Noting that the Galetta court had left open the question of whether a defective acknowledgment could be cured, the Appellate Division went into a careful analysis of what constitutes a proper acknowledgment based on the form laid out in Real Property Law §309-a(1). Despite the use of a defective form in Koegel, the court upheld the validity of the prenuptial agreement on the basis of sworn statements from the decedent’s law partner and the attorney for the wife, who were the notaries on this prenuptial agreement, that they both recalled that the wife and the decedent acknowledged the prenuptial agreement while executing it in their presence, and that they actually knew the decedent and the wife at the time of the agreement’s execution.

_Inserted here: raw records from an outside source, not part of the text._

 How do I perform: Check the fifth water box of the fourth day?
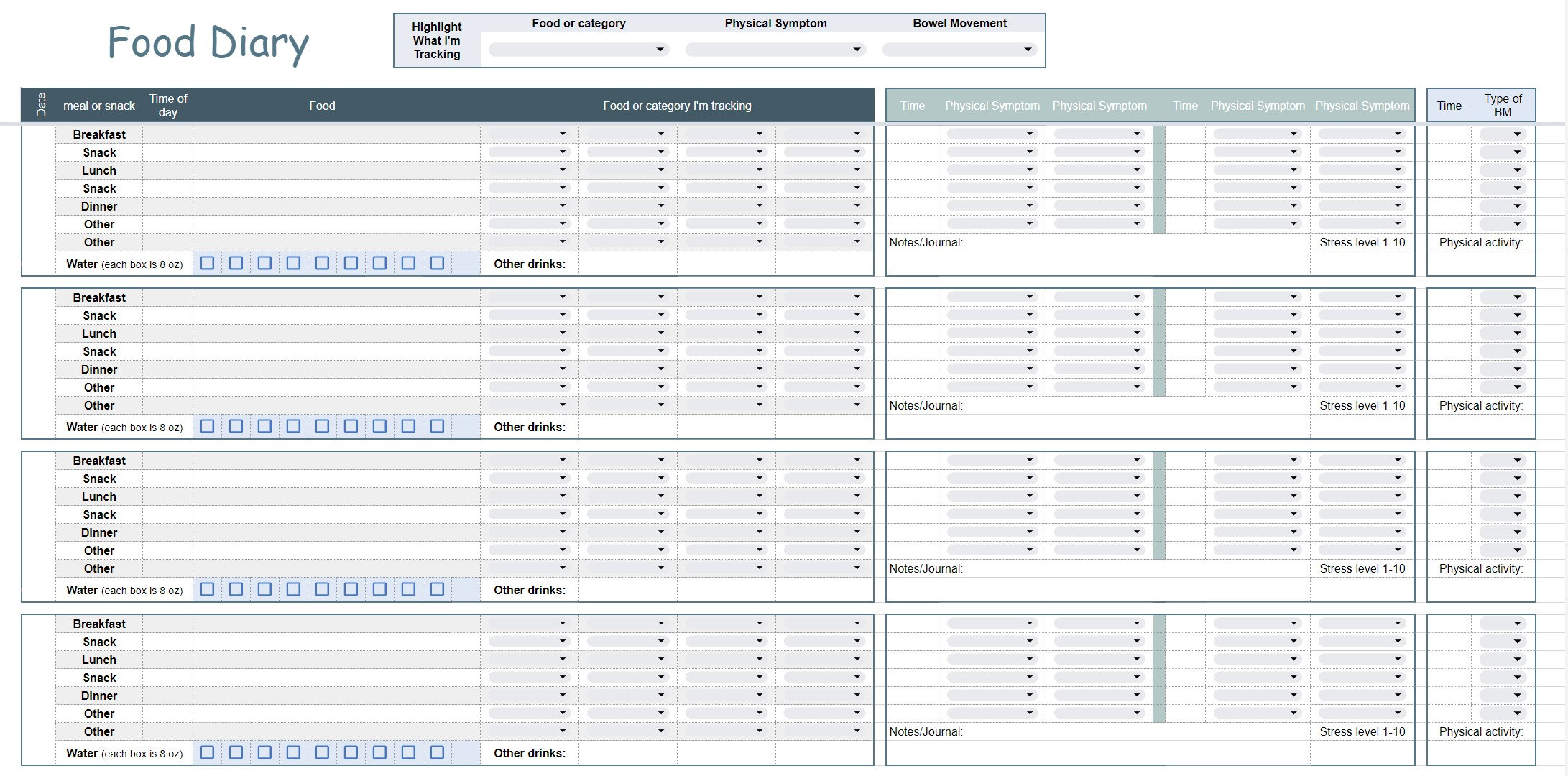pyautogui.click(x=322, y=752)
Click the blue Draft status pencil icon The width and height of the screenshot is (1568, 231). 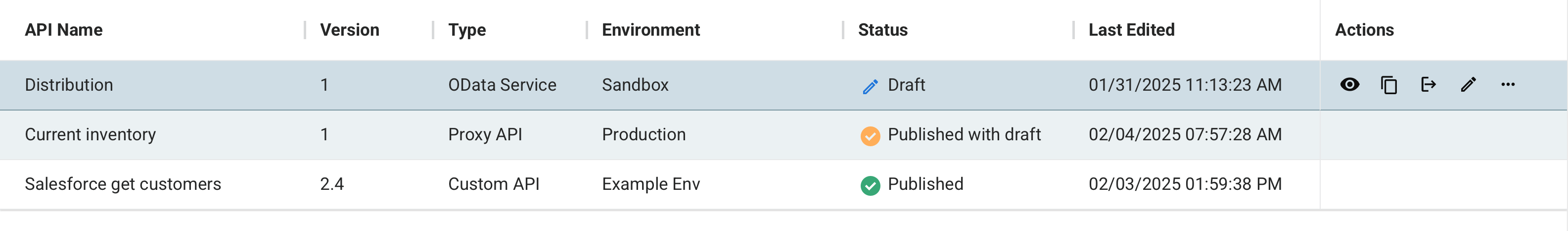coord(871,87)
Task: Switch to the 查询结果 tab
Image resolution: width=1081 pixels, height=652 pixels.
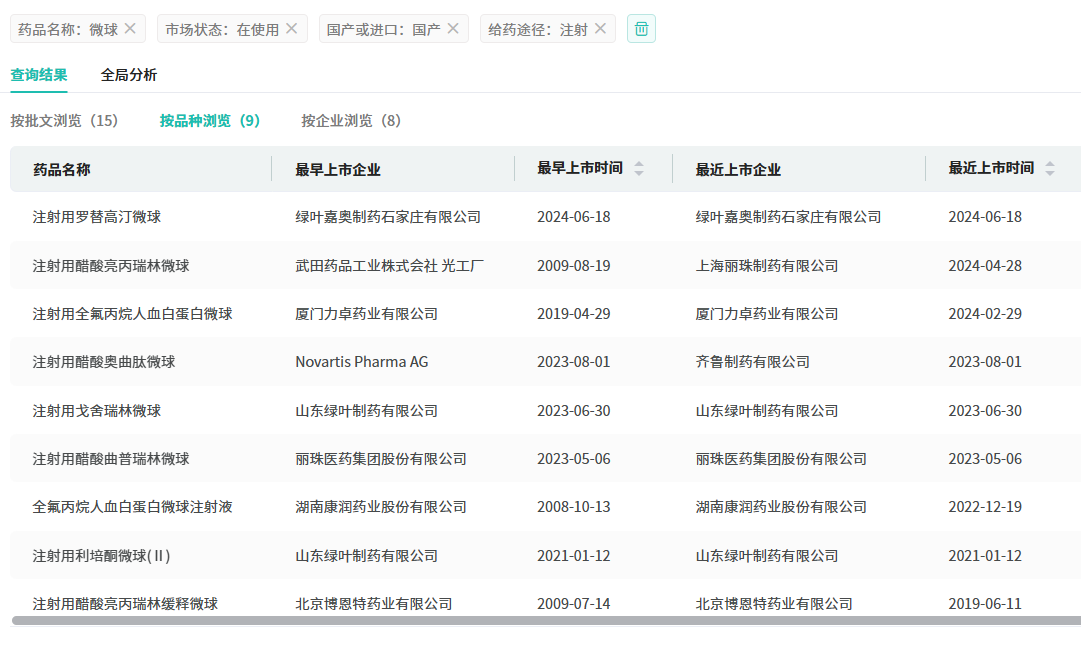Action: (x=39, y=75)
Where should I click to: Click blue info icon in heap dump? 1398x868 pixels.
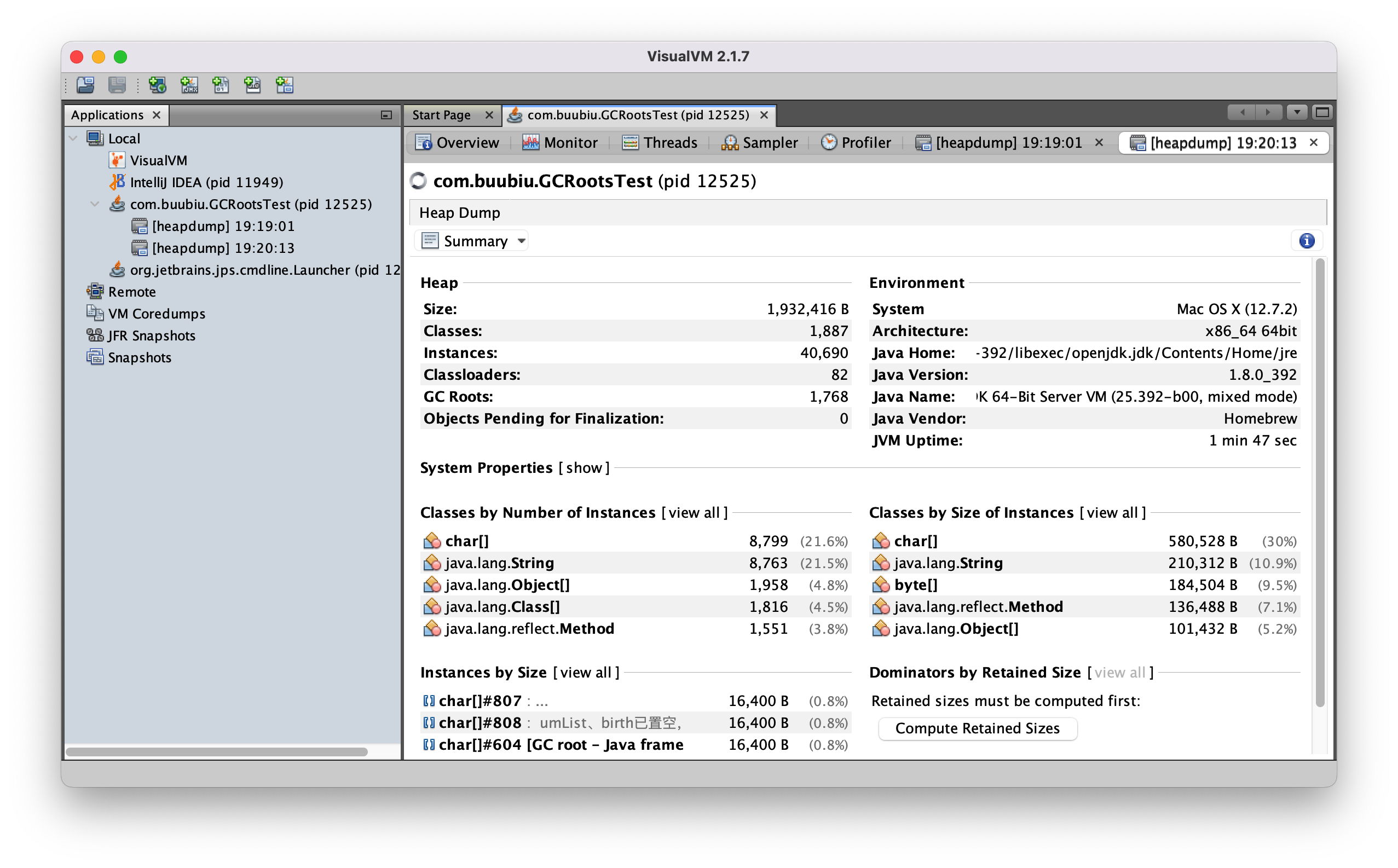pyautogui.click(x=1307, y=241)
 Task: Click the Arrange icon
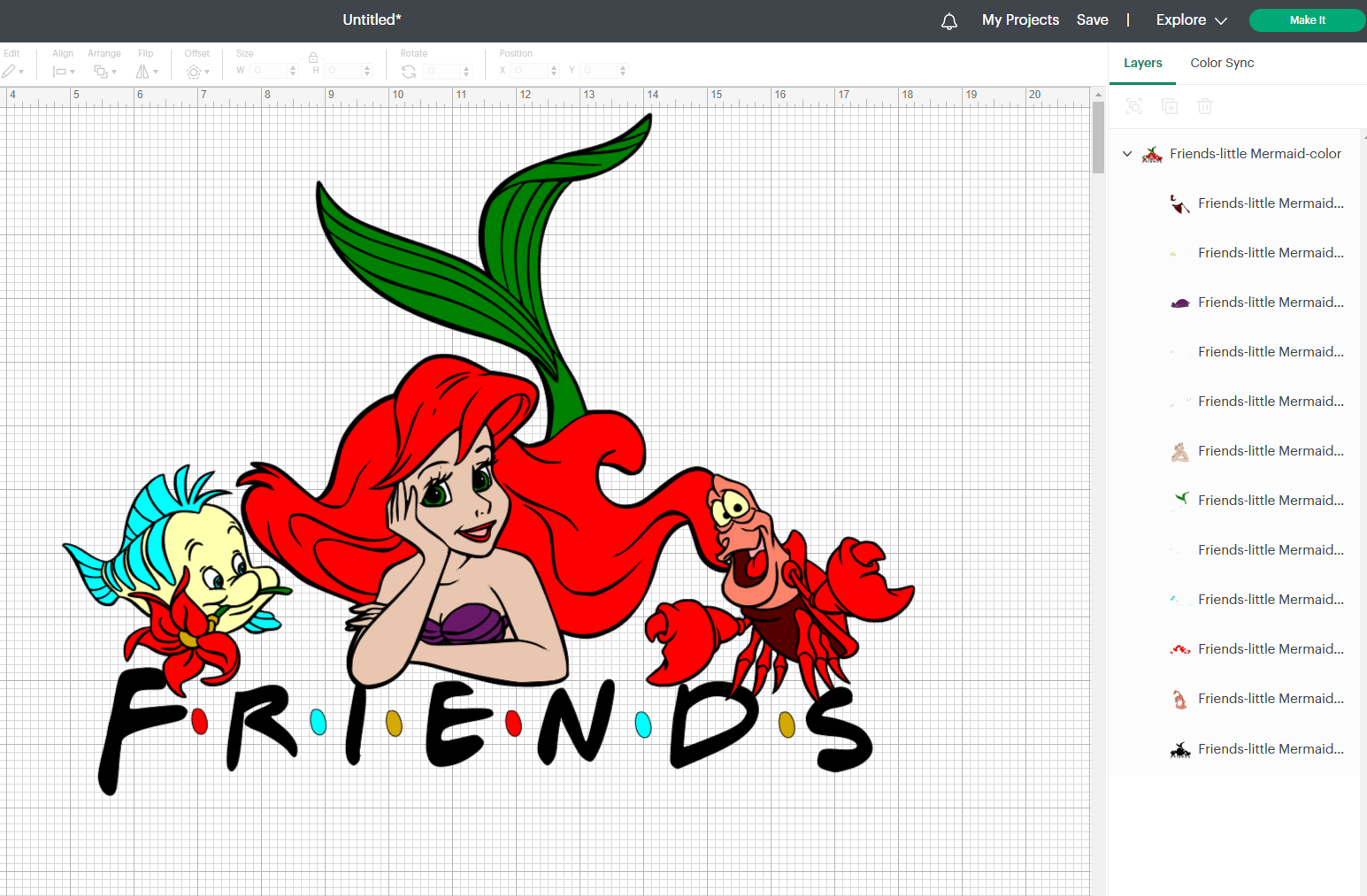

Thus, the drafting lesson to be learned from Koegel (where the agreement was enforced in accordance with the decedent’s intentions), is that the scrivener of any kind of New York matrimonial agreement must be careful to use the proper form of acknowledgment in order to avoid future litigation over the validity of the agreement based on the language and the form of the acknowledgment chosen.
Alton L. Abramowitz is a partner at Mayerson Abramowitz & Kahn, which limits its practice to matrimonial and family law. He was national president of the American Academy of Matrimonial Lawyers (2013) and is a past chair of the New York State Bar Association’s Family Law Section (2014–2015).